Stated problem » Reproduce the following entries line for line, with no changes.

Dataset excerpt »
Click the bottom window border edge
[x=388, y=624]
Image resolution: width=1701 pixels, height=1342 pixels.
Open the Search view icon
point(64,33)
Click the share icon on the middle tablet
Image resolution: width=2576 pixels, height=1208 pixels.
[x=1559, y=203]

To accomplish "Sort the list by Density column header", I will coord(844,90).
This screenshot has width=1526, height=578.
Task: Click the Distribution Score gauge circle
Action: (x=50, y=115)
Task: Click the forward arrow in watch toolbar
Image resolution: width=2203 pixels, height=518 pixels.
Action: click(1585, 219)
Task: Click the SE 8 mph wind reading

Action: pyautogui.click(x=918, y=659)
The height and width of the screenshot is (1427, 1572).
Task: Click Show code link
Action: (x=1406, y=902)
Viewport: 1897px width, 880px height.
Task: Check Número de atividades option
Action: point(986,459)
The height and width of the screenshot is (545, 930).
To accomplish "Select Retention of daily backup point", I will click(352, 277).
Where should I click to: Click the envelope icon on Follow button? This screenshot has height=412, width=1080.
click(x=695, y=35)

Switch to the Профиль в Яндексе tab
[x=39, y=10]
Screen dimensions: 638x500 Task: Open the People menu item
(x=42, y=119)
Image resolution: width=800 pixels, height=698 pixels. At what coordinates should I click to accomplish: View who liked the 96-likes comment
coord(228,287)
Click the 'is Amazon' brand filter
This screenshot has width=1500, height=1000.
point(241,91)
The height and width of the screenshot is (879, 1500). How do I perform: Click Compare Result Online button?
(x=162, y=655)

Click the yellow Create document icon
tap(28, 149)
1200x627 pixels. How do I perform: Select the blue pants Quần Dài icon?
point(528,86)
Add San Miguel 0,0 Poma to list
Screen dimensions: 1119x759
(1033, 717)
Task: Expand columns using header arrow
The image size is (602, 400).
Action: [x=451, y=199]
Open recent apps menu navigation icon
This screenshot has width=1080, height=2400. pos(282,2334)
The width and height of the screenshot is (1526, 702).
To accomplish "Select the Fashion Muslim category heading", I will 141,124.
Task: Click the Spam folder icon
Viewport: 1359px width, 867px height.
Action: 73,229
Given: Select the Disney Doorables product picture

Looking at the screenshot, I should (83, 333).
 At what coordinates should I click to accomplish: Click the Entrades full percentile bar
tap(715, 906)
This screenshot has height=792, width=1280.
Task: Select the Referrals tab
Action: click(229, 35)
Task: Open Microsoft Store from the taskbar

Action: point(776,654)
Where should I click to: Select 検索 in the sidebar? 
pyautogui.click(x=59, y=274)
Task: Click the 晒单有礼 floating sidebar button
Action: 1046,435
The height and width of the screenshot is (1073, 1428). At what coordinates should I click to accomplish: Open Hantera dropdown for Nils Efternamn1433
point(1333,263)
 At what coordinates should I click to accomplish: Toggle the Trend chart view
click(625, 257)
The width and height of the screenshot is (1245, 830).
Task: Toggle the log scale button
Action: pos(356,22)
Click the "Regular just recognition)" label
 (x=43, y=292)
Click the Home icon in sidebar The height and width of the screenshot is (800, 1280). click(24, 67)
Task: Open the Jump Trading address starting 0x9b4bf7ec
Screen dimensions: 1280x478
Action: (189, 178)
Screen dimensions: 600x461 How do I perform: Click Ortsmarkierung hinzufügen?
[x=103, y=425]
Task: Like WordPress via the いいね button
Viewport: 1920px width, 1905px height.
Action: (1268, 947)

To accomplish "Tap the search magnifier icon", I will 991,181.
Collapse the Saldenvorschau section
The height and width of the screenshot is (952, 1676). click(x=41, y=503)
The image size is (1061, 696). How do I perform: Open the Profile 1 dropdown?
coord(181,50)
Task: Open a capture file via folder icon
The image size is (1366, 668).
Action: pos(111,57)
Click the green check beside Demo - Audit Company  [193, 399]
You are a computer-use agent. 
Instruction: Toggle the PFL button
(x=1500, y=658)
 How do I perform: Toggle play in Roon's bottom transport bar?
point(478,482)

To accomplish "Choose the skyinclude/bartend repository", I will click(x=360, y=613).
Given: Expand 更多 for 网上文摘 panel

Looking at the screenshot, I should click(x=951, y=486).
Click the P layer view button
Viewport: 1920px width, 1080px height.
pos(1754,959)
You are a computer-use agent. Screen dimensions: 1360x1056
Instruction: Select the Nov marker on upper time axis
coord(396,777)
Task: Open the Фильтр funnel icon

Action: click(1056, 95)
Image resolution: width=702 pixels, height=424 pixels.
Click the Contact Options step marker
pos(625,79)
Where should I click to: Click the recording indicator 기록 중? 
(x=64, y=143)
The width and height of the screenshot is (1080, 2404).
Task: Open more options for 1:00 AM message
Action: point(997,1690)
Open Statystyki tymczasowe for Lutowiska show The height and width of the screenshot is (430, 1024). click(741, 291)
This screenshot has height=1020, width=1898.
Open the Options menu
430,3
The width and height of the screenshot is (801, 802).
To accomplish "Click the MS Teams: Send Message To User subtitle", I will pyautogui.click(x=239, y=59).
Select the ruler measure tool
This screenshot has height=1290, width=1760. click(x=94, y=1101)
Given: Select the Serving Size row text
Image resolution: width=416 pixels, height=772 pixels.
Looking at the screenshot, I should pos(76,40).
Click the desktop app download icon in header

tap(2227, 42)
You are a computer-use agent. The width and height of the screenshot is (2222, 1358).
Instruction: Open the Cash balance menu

Exercise result »
Click the bottom window border edge
[x=388, y=624]
Image resolution: width=1701 pixels, height=1342 pixels.
Open the Search view icon
point(64,33)
Click the share icon on the middle tablet
Image resolution: width=2576 pixels, height=1208 pixels.
[x=1559, y=203]

To accomplish "Sort the list by Density column header", I will coord(844,90).
This screenshot has width=1526, height=578.
Task: Click the Distribution Score gauge circle
Action: (x=50, y=115)
Task: Click the forward arrow in watch toolbar
Image resolution: width=2203 pixels, height=518 pixels.
Action: click(1585, 219)
Task: Click the SE 8 mph wind reading

Action: pyautogui.click(x=918, y=659)
The height and width of the screenshot is (1427, 1572).
Task: Click Show code link
Action: (x=1406, y=902)
Viewport: 1897px width, 880px height.
Task: Check Número de atividades option
Action: point(986,459)
The height and width of the screenshot is (545, 930).
To accomplish "Select Retention of daily backup point", I will click(352, 277).
Where should I click to: Click the envelope icon on Follow button? This screenshot has height=412, width=1080.
click(x=695, y=35)

Switch to the Профиль в Яндексе tab
[x=39, y=10]
Screen dimensions: 638x500 Task: Open the People menu item
(x=42, y=119)
Image resolution: width=800 pixels, height=698 pixels. At what coordinates should I click to accomplish: View who liked the 96-likes comment
coord(228,287)
Click the 'is Amazon' brand filter
This screenshot has width=1500, height=1000.
point(241,91)
The height and width of the screenshot is (879, 1500). How do I perform: Click Compare Result Online button?
(x=162, y=655)

Click the yellow Create document icon
tap(28, 149)
1200x627 pixels. How do I perform: Select the blue pants Quần Dài icon?
point(528,86)
Add San Miguel 0,0 Poma to list
Screen dimensions: 1119x759
(1033, 717)
Task: Expand columns using header arrow
The image size is (602, 400).
Action: [x=451, y=199]
Open recent apps menu navigation icon
This screenshot has width=1080, height=2400. pos(282,2334)
The width and height of the screenshot is (1526, 702).
To accomplish "Select the Fashion Muslim category heading", I will 141,124.
Task: Click the Spam folder icon
Viewport: 1359px width, 867px height.
Action: 73,229
Given: Select the Disney Doorables product picture

Looking at the screenshot, I should (83, 333).
 At what coordinates should I click to accomplish: Click the Entrades full percentile bar
tap(715, 906)
This screenshot has height=792, width=1280.
Task: Select the Referrals tab
Action: click(229, 35)
Task: Open Microsoft Store from the taskbar

Action: point(776,654)
Where should I click to: Select 検索 in the sidebar? 
pyautogui.click(x=59, y=274)
Task: Click the 晒单有礼 floating sidebar button
Action: 1046,435
The height and width of the screenshot is (1073, 1428). At what coordinates should I click to accomplish: Open Hantera dropdown for Nils Efternamn1433
point(1333,263)
 At what coordinates should I click to accomplish: Toggle the Trend chart view
click(625, 257)
The width and height of the screenshot is (1245, 830).
Task: Toggle the log scale button
Action: pos(356,22)
Click the "Regular just recognition)" label
 (x=43, y=292)
Click the Home icon in sidebar The height and width of the screenshot is (800, 1280). click(24, 67)
Task: Open the Jump Trading address starting 0x9b4bf7ec
Screen dimensions: 1280x478
Action: (189, 178)
Screen dimensions: 600x461 How do I perform: Click Ortsmarkierung hinzufügen?
[x=103, y=425]
Task: Like WordPress via the いいね button
Viewport: 1920px width, 1905px height.
Action: (1268, 947)

To accomplish "Tap the search magnifier icon", I will 991,181.
Collapse the Saldenvorschau section
The height and width of the screenshot is (952, 1676). click(x=41, y=503)
The image size is (1061, 696). How do I perform: Open the Profile 1 dropdown?
coord(181,50)
Task: Open a capture file via folder icon
The image size is (1366, 668).
Action: pos(111,57)
Click the green check beside Demo - Audit Company  [193, 399]
You are a computer-use agent. 
Instruction: Toggle the PFL button
(x=1500, y=658)
 How do I perform: Toggle play in Roon's bottom transport bar?
point(478,482)

To accomplish "Choose the skyinclude/bartend repository", I will click(x=360, y=613).
Given: Expand 更多 for 网上文摘 panel

Looking at the screenshot, I should click(x=951, y=486).
Click the P layer view button
Viewport: 1920px width, 1080px height.
pos(1754,959)
You are a computer-use agent. Screen dimensions: 1360x1056
Instruction: Select the Nov marker on upper time axis
coord(396,777)
Task: Open the Фильтр funnel icon

Action: click(1056, 95)
Image resolution: width=702 pixels, height=424 pixels.
Click the Contact Options step marker
pos(625,79)
Where should I click to: Click the recording indicator 기록 중? 
(x=64, y=143)
The width and height of the screenshot is (1080, 2404).
Task: Open more options for 1:00 AM message
Action: point(997,1690)
Open Statystyki tymczasowe for Lutowiska show The height and width of the screenshot is (430, 1024). click(741, 291)
This screenshot has height=1020, width=1898.
Open the Options menu
430,3
The width and height of the screenshot is (801, 802).
To accomplish "Click the MS Teams: Send Message To User subtitle", I will pyautogui.click(x=239, y=59).
Select the ruler measure tool
This screenshot has height=1290, width=1760. click(x=94, y=1101)
Given: Select the Serving Size row text
Image resolution: width=416 pixels, height=772 pixels.
Looking at the screenshot, I should pos(76,40).
Click the desktop app download icon in header

tap(2227, 42)
You are a computer-use agent. The width and height of the screenshot is (2222, 1358).
Instruction: Open the Cash balance menu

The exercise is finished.